### Document extract
Sarah is KM Lead at MWH and is also talking about communities as the basis of organisational learning at the conference.

Co-ordinating different leadership activities

The issue is what is required to co-ordinate all the sense-making of all the leaders of communities, projects and cultures so that they feel connected to a direction that keeps the organisation competitive and flexible?  As long as the organisational identity is defined sufficiently broadly it can offer a meaningful collective purpose for a whole range of dynamic capabilities.  Community can also mitigate risks associated with communities of practice becoming so strong that they won’t let go of what they know.  After a while the emotional reward of being in a successful and close knit group, can create blinkers to accepting new ways of framing what people do. Dynamism is lost.  We often argue that communities have a life. But if they don’t disband naturally, they can keep refining knowledge beyond what adds value; they become so invested in the specialist knowledge that made them distinctive, that unlearning is not considered. With no external market pressures the organisation is at risk of stagnation, despite the evident value of communities as learning mechanisms.  This is where diversity pays dividends in challenging thinking. It is also why senior leaders have an important role to play in asking questions about where renewal will come from.  Structurally this may be a good time to introduce some inter group competition to challenge the value of existing know-how for the future, it may be when mergers and acquisitions create a different rhythm for renewal.  Obviously that creates all sorts of discomfort and tension for change recipients. In a world where it is easy to become overwhelmed by new ideas, innovation and change, bounding the possible with bonds of collective identity that make sense to all involved provides a stake the ground that helps people adapt and decide how to integrate new regimes with what is valuable from the organisational knowledge bank and the historical legacy of reputation. Coaching is another context specific integrating mechanism, but depends heavily on the quality of the people acting as coaches, and their ability to both recognise and deal with the tensions that arise and communicate well with others one to one and one to many.

### Dataset entries
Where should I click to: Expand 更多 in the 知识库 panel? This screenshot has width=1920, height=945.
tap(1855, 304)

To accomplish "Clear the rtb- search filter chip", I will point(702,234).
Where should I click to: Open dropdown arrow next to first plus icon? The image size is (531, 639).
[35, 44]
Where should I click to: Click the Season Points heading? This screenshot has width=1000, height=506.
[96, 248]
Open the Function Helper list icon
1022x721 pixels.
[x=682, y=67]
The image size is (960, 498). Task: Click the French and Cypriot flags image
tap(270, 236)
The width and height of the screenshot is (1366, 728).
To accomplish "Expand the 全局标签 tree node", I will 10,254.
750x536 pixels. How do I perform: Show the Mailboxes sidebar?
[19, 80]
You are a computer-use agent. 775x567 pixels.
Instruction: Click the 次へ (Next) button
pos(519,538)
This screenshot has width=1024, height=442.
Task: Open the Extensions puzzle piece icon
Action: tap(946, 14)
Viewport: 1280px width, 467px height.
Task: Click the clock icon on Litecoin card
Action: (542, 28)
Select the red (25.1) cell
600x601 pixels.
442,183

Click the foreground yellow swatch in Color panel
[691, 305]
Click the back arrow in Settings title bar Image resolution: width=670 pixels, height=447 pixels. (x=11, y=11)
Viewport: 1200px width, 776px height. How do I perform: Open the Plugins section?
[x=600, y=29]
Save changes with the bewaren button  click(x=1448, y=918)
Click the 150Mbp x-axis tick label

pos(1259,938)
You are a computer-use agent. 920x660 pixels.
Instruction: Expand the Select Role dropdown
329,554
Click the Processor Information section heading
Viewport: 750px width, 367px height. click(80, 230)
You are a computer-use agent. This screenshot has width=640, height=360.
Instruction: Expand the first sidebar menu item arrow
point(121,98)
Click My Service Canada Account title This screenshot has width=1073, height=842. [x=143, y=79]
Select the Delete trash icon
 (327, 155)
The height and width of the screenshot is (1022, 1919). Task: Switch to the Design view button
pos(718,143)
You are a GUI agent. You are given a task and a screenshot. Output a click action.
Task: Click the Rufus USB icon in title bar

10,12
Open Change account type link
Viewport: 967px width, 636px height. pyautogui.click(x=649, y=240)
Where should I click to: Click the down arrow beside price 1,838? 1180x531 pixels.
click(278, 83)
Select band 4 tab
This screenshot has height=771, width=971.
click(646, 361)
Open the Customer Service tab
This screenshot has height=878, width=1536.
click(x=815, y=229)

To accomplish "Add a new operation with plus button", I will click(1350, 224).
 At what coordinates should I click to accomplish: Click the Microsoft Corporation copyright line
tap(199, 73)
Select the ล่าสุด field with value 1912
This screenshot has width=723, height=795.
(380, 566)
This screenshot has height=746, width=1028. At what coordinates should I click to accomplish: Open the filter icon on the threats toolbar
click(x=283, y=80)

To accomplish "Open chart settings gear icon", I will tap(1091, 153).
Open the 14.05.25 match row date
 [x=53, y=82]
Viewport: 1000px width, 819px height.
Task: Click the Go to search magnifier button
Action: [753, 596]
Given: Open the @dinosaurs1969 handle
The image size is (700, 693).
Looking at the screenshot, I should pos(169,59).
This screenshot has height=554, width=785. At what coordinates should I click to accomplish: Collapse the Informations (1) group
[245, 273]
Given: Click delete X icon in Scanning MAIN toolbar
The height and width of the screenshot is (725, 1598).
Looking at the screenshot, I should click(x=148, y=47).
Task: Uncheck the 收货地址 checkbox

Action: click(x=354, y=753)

### Problems to work on
1. Answer these questions using the text on coordinating leadership activities:
(a) What role does Sarah hold at MWH?
(b) What does the text say pays dividends in challenging thinking?
(c) What does coaching depend heavily on?
2. For each statement, say yes or no depending on whether the text on coordinating leadership activities agrees. Back each answer with the exact words that settle it.
(a) Communities that don't disband naturally can keep refining knowledge past the point where it adds value.
(b) Senior leaders have no part in asking where renewal will come from.
(c) Sarah is speaking at the conference about communities as the basis of organizational learning.
3. Resume the text on coordinating leadership activities after its final sentence and keep it going.
The records play no part in what follows.

### Results for the exercise
1.
(a) She is KM Lead.
(b) Diversity.
(c) It depends on the quality of the people acting as coaches, and on their ability to recognize and deal with the tensions that arise and to communicate well with others one to one and one to many.

2.
(a) Yes: "if they don’t disband naturally, they can keep refining knowledge beyond what adds value"
(b) No: "senior leaders have an important role to play in asking questions about where renewal will come from"
(c) Yes: "is also talking about communities as the basis of organisational learning at the conference"

3.
The concept of a community of influence is a novel development that also works across boundaries to use knowledge diversity. Organised as a set of loose association of other organisations and key stakeholders, it offers a fluid mechanism for adaptation that takes into account multiple voices and uses them to accumulate learning and change through practice in very large scale problems. By connecting smaller communities, that retain their specific identity and purpose, but can work from different perspectives on a common cause, a powerful body for influencing decision making emerges at the societal level. The network then can influence the particular external conditions which limit each smaller organisation’s ability to create the necessary change.  It is harnessing difference, beyond the focus of the specific collectives that contribute.  I am looking forward to hearing more at the Henley KM Forum conference about how MacMillan Cancer Care have overcome the challenges of making this work across different interests to realise a more joined up and innovative approach to this very important form of healthcare.  If you are coming to the conference you’ll get the chance to really explore the challenges of creating and sustaining communities of influence.  If you are not attending, then Alison Donaldson, Elizabeth Lank and Jane Maher have written a book, which tells the story of how these relative loose associations of professionals, specialists and patients can over a long period of time produce durable learning and change through conversations and relationships.